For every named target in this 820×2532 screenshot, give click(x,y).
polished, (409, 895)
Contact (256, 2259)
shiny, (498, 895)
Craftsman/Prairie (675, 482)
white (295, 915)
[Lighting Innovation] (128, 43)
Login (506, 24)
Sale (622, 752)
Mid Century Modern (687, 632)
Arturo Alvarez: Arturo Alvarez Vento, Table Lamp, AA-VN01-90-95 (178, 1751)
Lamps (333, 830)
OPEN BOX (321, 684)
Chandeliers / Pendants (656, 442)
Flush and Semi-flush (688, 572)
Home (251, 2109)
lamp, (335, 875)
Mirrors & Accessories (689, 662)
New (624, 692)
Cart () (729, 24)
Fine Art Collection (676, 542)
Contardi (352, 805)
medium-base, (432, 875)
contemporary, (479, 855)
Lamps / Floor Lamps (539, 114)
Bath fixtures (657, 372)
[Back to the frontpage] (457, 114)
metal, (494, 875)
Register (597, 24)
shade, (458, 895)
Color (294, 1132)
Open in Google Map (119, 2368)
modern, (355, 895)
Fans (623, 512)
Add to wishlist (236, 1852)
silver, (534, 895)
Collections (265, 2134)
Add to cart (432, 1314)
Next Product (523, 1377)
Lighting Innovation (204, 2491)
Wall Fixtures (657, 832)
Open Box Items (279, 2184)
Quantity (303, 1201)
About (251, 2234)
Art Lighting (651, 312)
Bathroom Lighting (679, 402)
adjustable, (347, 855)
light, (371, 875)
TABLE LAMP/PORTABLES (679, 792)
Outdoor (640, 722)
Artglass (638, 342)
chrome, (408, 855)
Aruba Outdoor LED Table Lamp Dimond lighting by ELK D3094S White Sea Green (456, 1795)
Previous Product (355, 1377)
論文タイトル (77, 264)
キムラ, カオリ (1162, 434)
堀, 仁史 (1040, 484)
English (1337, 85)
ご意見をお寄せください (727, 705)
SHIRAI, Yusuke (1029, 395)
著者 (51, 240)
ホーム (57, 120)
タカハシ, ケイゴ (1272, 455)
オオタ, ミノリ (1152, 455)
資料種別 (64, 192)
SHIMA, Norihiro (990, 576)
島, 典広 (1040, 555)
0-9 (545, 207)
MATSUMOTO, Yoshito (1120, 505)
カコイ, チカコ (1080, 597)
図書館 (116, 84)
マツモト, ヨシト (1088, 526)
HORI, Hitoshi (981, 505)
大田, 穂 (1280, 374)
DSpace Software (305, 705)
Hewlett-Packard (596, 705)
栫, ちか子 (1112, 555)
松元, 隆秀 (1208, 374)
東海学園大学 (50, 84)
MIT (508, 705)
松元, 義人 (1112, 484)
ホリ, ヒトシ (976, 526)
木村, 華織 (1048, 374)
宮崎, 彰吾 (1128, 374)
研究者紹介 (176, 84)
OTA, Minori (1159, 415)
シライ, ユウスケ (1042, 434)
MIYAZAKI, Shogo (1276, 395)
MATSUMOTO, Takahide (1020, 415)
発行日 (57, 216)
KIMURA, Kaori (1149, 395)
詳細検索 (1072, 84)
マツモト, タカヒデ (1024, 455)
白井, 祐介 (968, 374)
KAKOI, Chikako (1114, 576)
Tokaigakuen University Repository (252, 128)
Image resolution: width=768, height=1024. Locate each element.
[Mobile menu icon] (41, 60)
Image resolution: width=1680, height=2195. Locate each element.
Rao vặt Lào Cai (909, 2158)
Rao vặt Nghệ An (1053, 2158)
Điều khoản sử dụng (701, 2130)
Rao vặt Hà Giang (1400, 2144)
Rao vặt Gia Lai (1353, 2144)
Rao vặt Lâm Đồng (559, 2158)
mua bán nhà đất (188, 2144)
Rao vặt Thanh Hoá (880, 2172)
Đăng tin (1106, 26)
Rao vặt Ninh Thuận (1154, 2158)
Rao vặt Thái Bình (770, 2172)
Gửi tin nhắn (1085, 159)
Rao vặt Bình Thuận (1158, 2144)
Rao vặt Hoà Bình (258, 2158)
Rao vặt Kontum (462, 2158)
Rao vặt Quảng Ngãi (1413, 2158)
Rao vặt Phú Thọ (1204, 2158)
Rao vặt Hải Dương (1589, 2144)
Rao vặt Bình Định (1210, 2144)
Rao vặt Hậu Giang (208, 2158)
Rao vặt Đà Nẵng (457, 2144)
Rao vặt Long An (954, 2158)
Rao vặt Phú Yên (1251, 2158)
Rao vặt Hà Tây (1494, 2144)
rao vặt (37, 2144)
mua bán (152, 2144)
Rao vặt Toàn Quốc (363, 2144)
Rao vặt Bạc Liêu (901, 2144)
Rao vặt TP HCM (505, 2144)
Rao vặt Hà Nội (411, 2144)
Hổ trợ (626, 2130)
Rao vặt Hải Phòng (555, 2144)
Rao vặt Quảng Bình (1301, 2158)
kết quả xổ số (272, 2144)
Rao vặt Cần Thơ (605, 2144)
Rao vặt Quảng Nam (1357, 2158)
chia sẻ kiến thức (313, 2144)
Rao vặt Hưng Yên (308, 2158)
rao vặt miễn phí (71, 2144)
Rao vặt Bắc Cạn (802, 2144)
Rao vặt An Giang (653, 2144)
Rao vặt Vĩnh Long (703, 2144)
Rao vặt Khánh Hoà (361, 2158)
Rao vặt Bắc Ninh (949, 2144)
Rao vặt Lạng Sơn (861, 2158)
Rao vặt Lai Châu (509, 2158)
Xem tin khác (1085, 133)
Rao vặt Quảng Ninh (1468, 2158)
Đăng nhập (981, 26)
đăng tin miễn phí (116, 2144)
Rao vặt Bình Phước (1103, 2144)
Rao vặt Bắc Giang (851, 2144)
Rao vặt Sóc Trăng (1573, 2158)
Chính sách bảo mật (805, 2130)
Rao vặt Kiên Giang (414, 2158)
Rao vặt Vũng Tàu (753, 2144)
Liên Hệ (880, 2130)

* * *

## EXERCISE
The reply is to be an exact copy of the listing.

## FINISHED EXERCISE
For every named target in this 820×2532 screenshot, give click(x,y).
polished, (409, 895)
Contact (256, 2259)
shiny, (498, 895)
Craftsman/Prairie (675, 482)
white (295, 915)
[Lighting Innovation] (128, 43)
Login (506, 24)
Sale (622, 752)
Mid Century Modern (687, 632)
Arturo Alvarez: Arturo Alvarez Vento, Table Lamp, AA-VN01-90-95 (178, 1751)
Lamps (333, 830)
OPEN BOX (321, 684)
Chandeliers / Pendants (656, 442)
Flush and Semi-flush (688, 572)
Home (251, 2109)
lamp, (335, 875)
Mirrors & Accessories (689, 662)
New (624, 692)
Cart () (729, 24)
Fine Art Collection (676, 542)
Contardi (352, 805)
medium-base, (432, 875)
contemporary, (479, 855)
Lamps / Floor Lamps (539, 114)
Bath fixtures (657, 372)
[Back to the frontpage] (457, 114)
metal, (494, 875)
Register (597, 24)
shade, (458, 895)
Color (294, 1132)
Open in Google Map (119, 2368)
modern, (355, 895)
Fans (623, 512)
Add to wishlist (236, 1852)
silver, (534, 895)
Collections (265, 2134)
Add to cart (432, 1314)
Next Product (523, 1377)
Lighting Innovation (204, 2491)
Wall Fixtures (657, 832)
Open Box Items (279, 2184)
Quantity (303, 1201)
About (251, 2234)
Art Lighting (651, 312)
Bathroom Lighting (679, 402)
adjustable, (347, 855)
light, (371, 875)
TABLE LAMP/PORTABLES (679, 792)
Outdoor (640, 722)
Artglass (638, 342)
chrome, (408, 855)
Aruba Outdoor LED Table Lamp Dimond lighting by ELK D3094S White Sea Green (456, 1795)
Previous Product (355, 1377)
論文タイトル (77, 264)
キムラ, カオリ (1162, 434)
堀, 仁史 (1040, 484)
English (1337, 85)
ご意見をお寄せください (727, 705)
SHIRAI, Yusuke (1029, 395)
著者 (51, 240)
ホーム (57, 120)
タカハシ, ケイゴ (1272, 455)
オオタ, ミノリ (1152, 455)
資料種別 (64, 192)
SHIMA, Norihiro (990, 576)
島, 典広 (1040, 555)
0-9 (545, 207)
MATSUMOTO, Yoshito (1120, 505)
カコイ, チカコ (1080, 597)
図書館 (116, 84)
マツモト, ヨシト (1088, 526)
HORI, Hitoshi (981, 505)
大田, 穂 (1280, 374)
DSpace Software (305, 705)
Hewlett-Packard (596, 705)
栫, ちか子 (1112, 555)
松元, 隆秀 (1208, 374)
東海学園大学 (50, 84)
MIT (508, 705)
松元, 義人 (1112, 484)
ホリ, ヒトシ (976, 526)
木村, 華織 (1048, 374)
宮崎, 彰吾 (1128, 374)
研究者紹介 (176, 84)
OTA, Minori (1159, 415)
シライ, ユウスケ (1042, 434)
MIYAZAKI, Shogo (1276, 395)
MATSUMOTO, Takahide (1020, 415)
発行日 (57, 216)
KIMURA, Kaori (1149, 395)
詳細検索 (1072, 84)
マツモト, タカヒデ (1024, 455)
白井, 祐介 (968, 374)
KAKOI, Chikako (1114, 576)
Tokaigakuen University Repository (252, 128)
Image resolution: width=768, height=1024. Locate each element.
[Mobile menu icon] (41, 60)
Image resolution: width=1680, height=2195. Locate each element.
Rao vặt Lào Cai (909, 2158)
Rao vặt Nghệ An (1053, 2158)
Điều khoản sử dụng (701, 2130)
Rao vặt Hà Giang (1400, 2144)
Rao vặt Gia Lai (1353, 2144)
Rao vặt Lâm Đồng (559, 2158)
mua bán nhà đất (188, 2144)
Rao vặt Thanh Hoá (880, 2172)
Đăng tin (1106, 26)
Rao vặt Ninh Thuận (1154, 2158)
Rao vặt Thái Bình (770, 2172)
Gửi tin nhắn (1085, 159)
Rao vặt Bình Thuận (1158, 2144)
Rao vặt Hoà Bình (258, 2158)
Rao vặt Kontum (462, 2158)
Rao vặt Quảng Ngãi (1413, 2158)
Rao vặt Phú Thọ (1204, 2158)
Rao vặt Hải Dương (1589, 2144)
Rao vặt Bình Định (1210, 2144)
Rao vặt Hậu Giang (208, 2158)
Rao vặt Đà Nẵng (457, 2144)
Rao vặt Long An (954, 2158)
Rao vặt Phú Yên (1251, 2158)
Rao vặt Hà Tây (1494, 2144)
rao vặt (37, 2144)
mua bán (152, 2144)
Rao vặt Toàn Quốc (363, 2144)
Rao vặt Bạc Liêu (901, 2144)
Rao vặt TP HCM (505, 2144)
Rao vặt Hà Nội (411, 2144)
Hổ trợ (626, 2130)
Rao vặt Hải Phòng (555, 2144)
Rao vặt Quảng Bình (1301, 2158)
kết quả xổ số (272, 2144)
Rao vặt Cần Thơ (605, 2144)
Rao vặt Quảng Nam (1357, 2158)
chia sẻ kiến thức (313, 2144)
Rao vặt Hưng Yên (308, 2158)
rao vặt miễn phí (71, 2144)
Rao vặt Bắc Cạn (802, 2144)
Rao vặt An Giang (653, 2144)
Rao vặt Vĩnh Long (703, 2144)
Rao vặt Khánh Hoà (361, 2158)
Rao vặt Bắc Ninh (949, 2144)
Rao vặt Lạng Sơn (861, 2158)
Rao vặt Lai Châu (509, 2158)
Xem tin khác (1085, 133)
Rao vặt Quảng Ninh (1468, 2158)
Đăng nhập (981, 26)
đăng tin miễn phí (116, 2144)
Rao vặt Bình Phước (1103, 2144)
Rao vặt Bắc Giang (851, 2144)
Rao vặt Sóc Trăng (1573, 2158)
Chính sách bảo mật (805, 2130)
Rao vặt Kiên Giang (414, 2158)
Rao vặt Vũng Tàu (753, 2144)
Liên Hệ (880, 2130)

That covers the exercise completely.